■ Short task
Reproduce all of the records below verbatim, keeping every line in its original order.

Item location entries:

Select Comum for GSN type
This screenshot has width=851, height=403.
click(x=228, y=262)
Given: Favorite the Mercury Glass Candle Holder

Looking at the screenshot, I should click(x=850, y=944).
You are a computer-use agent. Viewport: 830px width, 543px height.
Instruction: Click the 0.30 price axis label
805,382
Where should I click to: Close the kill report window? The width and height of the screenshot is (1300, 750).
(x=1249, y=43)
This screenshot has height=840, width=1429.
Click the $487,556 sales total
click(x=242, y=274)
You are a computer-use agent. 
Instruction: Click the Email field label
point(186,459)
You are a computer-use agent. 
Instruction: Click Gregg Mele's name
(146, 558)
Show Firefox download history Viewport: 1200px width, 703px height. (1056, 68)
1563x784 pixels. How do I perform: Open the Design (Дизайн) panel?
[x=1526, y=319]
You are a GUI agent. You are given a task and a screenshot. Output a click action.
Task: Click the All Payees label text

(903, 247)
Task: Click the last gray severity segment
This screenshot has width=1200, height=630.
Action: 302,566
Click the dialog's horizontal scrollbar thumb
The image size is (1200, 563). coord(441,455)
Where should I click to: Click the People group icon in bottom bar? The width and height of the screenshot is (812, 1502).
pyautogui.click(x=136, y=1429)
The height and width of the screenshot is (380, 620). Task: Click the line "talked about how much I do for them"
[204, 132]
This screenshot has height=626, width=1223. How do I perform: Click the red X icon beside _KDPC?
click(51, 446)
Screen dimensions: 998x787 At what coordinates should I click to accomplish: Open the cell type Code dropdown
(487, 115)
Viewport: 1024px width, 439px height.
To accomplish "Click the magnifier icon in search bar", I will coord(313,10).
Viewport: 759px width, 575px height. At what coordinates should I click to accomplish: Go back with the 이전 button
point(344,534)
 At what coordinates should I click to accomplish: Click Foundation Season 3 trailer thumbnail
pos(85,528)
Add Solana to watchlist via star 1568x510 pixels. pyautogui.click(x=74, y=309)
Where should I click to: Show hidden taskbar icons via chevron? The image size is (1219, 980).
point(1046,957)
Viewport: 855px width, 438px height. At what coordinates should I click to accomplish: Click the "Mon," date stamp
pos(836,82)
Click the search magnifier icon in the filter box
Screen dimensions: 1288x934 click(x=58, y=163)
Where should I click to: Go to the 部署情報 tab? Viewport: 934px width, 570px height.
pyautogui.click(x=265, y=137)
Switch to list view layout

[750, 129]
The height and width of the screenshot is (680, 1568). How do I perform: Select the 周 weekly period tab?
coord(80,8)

■ Solution to this exercise
Select Comum for GSN type
This screenshot has width=851, height=403.
click(x=228, y=262)
Given: Favorite the Mercury Glass Candle Holder

Looking at the screenshot, I should click(x=850, y=944).
You are a computer-use agent. Viewport: 830px width, 543px height.
Instruction: Click the 0.30 price axis label
805,382
Where should I click to: Close the kill report window? The width and height of the screenshot is (1300, 750).
(x=1249, y=43)
This screenshot has height=840, width=1429.
Click the $487,556 sales total
click(x=242, y=274)
You are a computer-use agent. 
Instruction: Click the Email field label
point(186,459)
You are a computer-use agent. 
Instruction: Click Gregg Mele's name
(146, 558)
Show Firefox download history Viewport: 1200px width, 703px height. (1056, 68)
1563x784 pixels. How do I perform: Open the Design (Дизайн) panel?
[x=1526, y=319]
You are a GUI agent. You are given a task and a screenshot. Output a click action.
Task: Click the All Payees label text

(903, 247)
Task: Click the last gray severity segment
This screenshot has width=1200, height=630.
Action: 302,566
Click the dialog's horizontal scrollbar thumb
The image size is (1200, 563). coord(441,455)
Where should I click to: Click the People group icon in bottom bar? The width and height of the screenshot is (812, 1502).
pyautogui.click(x=136, y=1429)
The height and width of the screenshot is (380, 620). Task: Click the line "talked about how much I do for them"
[204, 132]
This screenshot has height=626, width=1223. How do I perform: Click the red X icon beside _KDPC?
click(51, 446)
Screen dimensions: 998x787 At what coordinates should I click to accomplish: Open the cell type Code dropdown
(487, 115)
Viewport: 1024px width, 439px height.
To accomplish "Click the magnifier icon in search bar", I will coord(313,10).
Viewport: 759px width, 575px height. At what coordinates should I click to accomplish: Go back with the 이전 button
point(344,534)
 At what coordinates should I click to accomplish: Click Foundation Season 3 trailer thumbnail
pos(85,528)
Add Solana to watchlist via star 1568x510 pixels. pyautogui.click(x=74, y=309)
Where should I click to: Show hidden taskbar icons via chevron? The image size is (1219, 980).
point(1046,957)
Viewport: 855px width, 438px height. At what coordinates should I click to accomplish: Click the "Mon," date stamp
pos(836,82)
Click the search magnifier icon in the filter box
Screen dimensions: 1288x934 click(x=58, y=163)
Where should I click to: Go to the 部署情報 tab? Viewport: 934px width, 570px height.
pyautogui.click(x=265, y=137)
Switch to list view layout

[750, 129]
The height and width of the screenshot is (680, 1568). How do I perform: Select the 周 weekly period tab?
coord(80,8)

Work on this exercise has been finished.